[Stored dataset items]
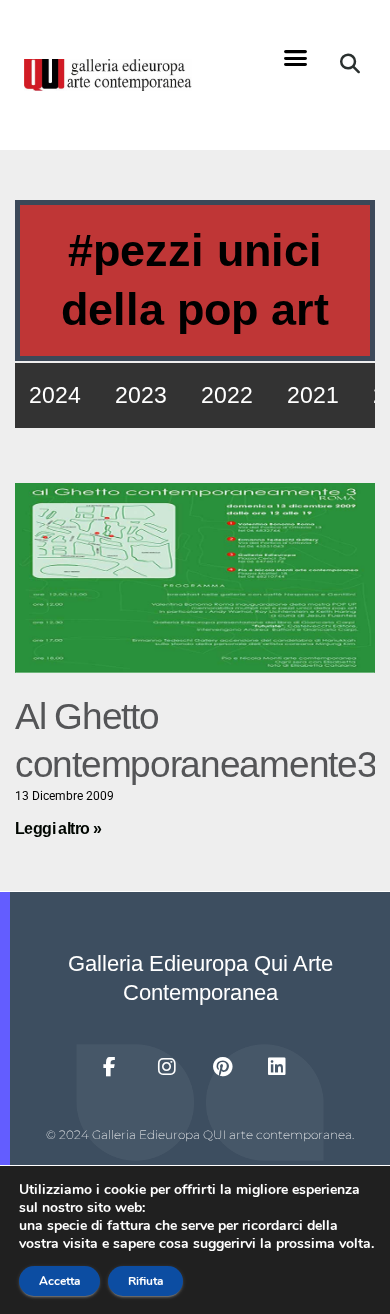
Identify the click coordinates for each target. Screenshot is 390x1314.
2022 (227, 395)
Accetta (59, 1281)
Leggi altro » (58, 828)
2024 (55, 395)
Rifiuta (145, 1281)
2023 (141, 395)
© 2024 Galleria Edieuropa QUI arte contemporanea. (200, 1134)
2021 (313, 395)
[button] (295, 58)
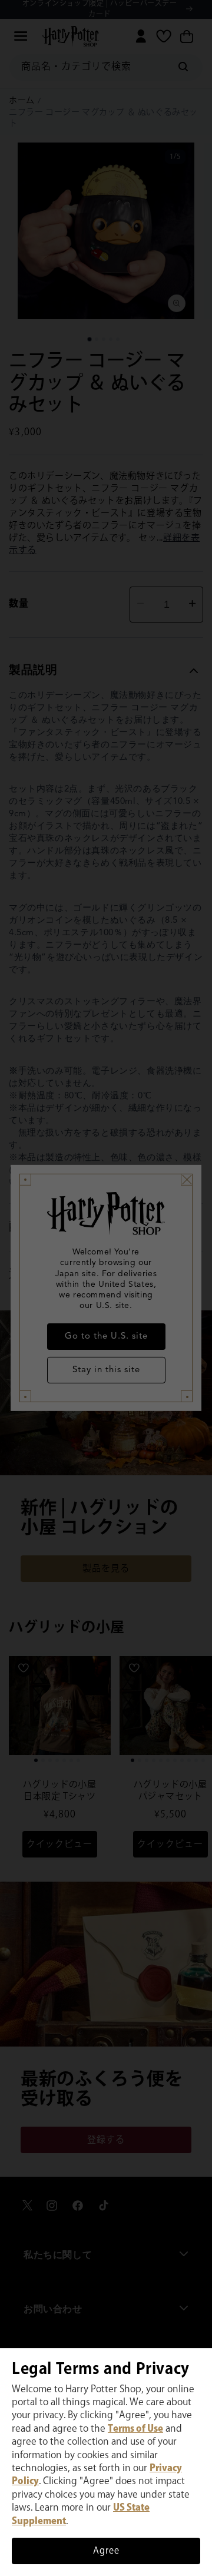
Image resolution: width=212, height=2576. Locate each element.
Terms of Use (135, 2429)
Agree (106, 2551)
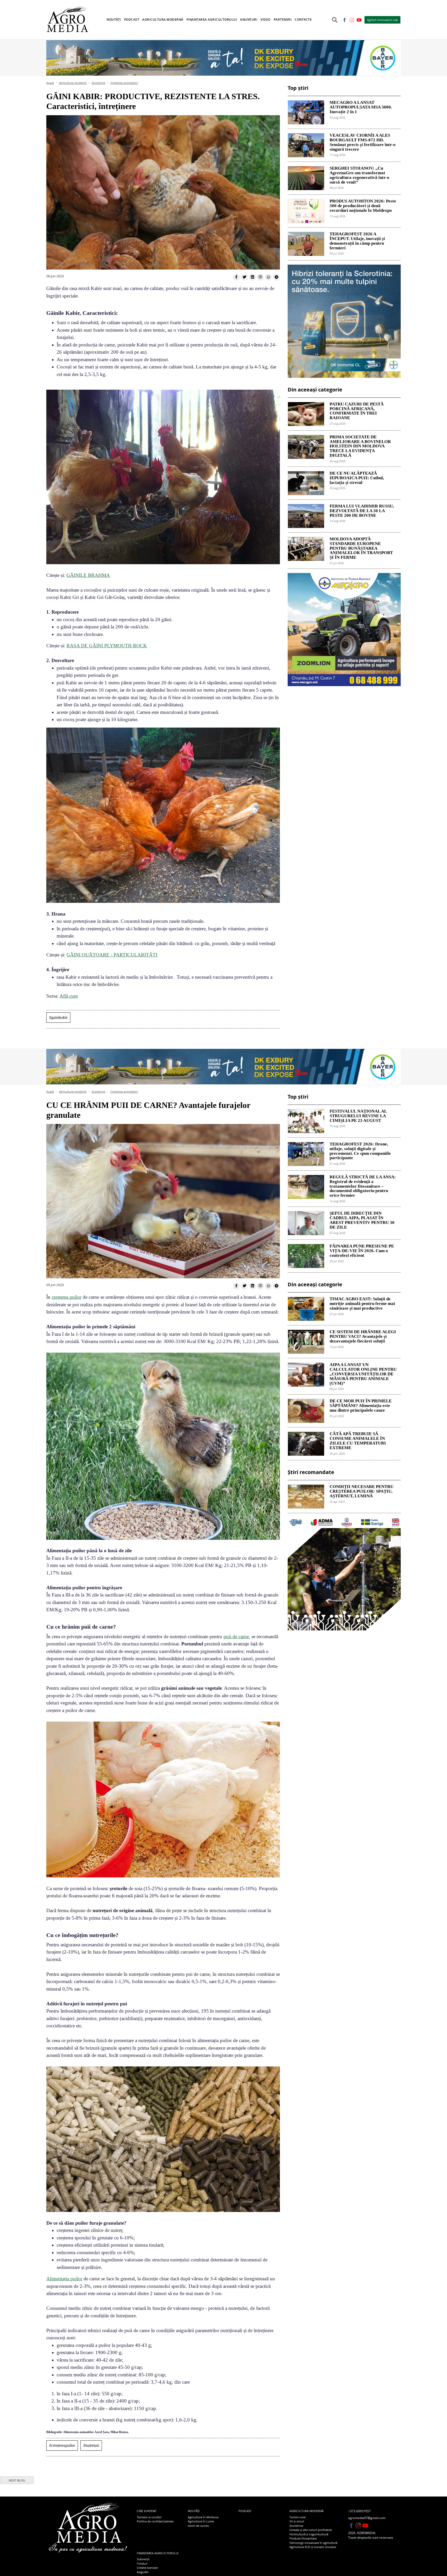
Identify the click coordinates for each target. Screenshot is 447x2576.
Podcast (131, 19)
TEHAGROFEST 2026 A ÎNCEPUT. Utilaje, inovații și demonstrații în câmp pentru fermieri (357, 241)
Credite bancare (147, 2568)
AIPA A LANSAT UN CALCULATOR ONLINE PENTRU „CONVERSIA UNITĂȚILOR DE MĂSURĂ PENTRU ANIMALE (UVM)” (363, 1373)
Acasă (50, 83)
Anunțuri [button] (248, 19)
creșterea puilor (66, 1297)
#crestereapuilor (62, 2445)
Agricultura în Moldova (203, 2517)
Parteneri (283, 19)
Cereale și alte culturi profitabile (310, 2530)
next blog (17, 2480)
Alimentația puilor (64, 2278)
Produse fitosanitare (303, 2538)
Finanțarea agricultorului (157, 2553)
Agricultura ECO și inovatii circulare (312, 2547)
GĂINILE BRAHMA (88, 575)
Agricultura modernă (72, 83)
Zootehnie (98, 83)
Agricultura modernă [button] (162, 19)
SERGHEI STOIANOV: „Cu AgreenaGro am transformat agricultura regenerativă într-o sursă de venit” (359, 175)
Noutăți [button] (114, 19)
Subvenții (143, 2559)
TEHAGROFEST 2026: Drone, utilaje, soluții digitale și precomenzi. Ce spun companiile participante (360, 1151)
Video (265, 19)
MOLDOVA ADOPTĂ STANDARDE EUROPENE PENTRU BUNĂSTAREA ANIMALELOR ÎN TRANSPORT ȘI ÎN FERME (361, 548)
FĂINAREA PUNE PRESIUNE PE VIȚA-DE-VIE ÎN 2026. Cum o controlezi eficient (362, 1251)
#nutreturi (91, 2445)
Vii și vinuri (296, 2521)
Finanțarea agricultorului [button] (212, 19)
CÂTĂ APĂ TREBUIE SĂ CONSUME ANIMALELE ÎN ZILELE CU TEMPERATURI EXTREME (358, 1441)
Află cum (68, 996)
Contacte (303, 19)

WHAT IS EXPECTED
Output all of the data exactly as it stands, minus any images.

SOLUTION FOR THIS EXERCISE
Identify the click coordinates for each target. Screenshot is 390x1314.
2022 (227, 395)
Accetta (59, 1281)
Leggi altro » (58, 828)
2024 (55, 395)
Rifiuta (145, 1281)
2023 (141, 395)
© 2024 Galleria Edieuropa QUI arte contemporanea. (200, 1134)
2021 (313, 395)
[button] (295, 58)
Image resolution: width=212, height=2576. Locate each element.
Terms of Use (135, 2429)
Agree (106, 2551)
Identify the click coordinates for each target. Screenshot is 447x2576.
Podcast (131, 19)
TEHAGROFEST 2026 A ÎNCEPUT. Utilaje, inovații și demonstrații în câmp pentru fermieri (357, 241)
Credite bancare (147, 2568)
AIPA A LANSAT UN CALCULATOR ONLINE PENTRU „CONVERSIA UNITĂȚILOR DE MĂSURĂ PENTRU ANIMALE (UVM)” (363, 1373)
Acasă (50, 83)
Anunțuri [button] (248, 19)
creșterea puilor (66, 1297)
#crestereapuilor (62, 2445)
Agricultura în Moldova (203, 2517)
Parteneri (283, 19)
Cereale și alte culturi profitabile (310, 2530)
next blog (17, 2480)
Alimentația puilor (64, 2278)
Produse fitosanitare (303, 2538)
Finanțarea agricultorului (157, 2553)
Agricultura ECO și inovatii circulare (312, 2547)
GĂINILE BRAHMA (88, 575)
Agricultura modernă (72, 83)
Zootehnie (98, 83)
Agricultura modernă [button] (162, 19)
SERGHEI STOIANOV: „Cu AgreenaGro am transformat agricultura regenerativă într-o sursă de venit” (359, 175)
Noutăți [button] (114, 19)
Subvenții (143, 2559)
TEHAGROFEST 2026: Drone, utilaje, soluții digitale și precomenzi. Ce spun companiile participante (360, 1151)
Video (265, 19)
MOLDOVA ADOPTĂ STANDARDE EUROPENE PENTRU BUNĂSTAREA ANIMALELOR ÎN TRANSPORT ȘI ÎN FERME (361, 548)
FĂINAREA PUNE PRESIUNE PE VIȚA-DE-VIE ÎN 2026. Cum o controlezi eficient (362, 1251)
#nutreturi (91, 2445)
Vii și vinuri (296, 2521)
Finanțarea agricultorului [button] (212, 19)
CÂTĂ APĂ TREBUIE SĂ CONSUME ANIMALELE ÎN ZILELE CU TEMPERATURI EXTREME (358, 1441)
Află cum (68, 996)
Contacte (303, 19)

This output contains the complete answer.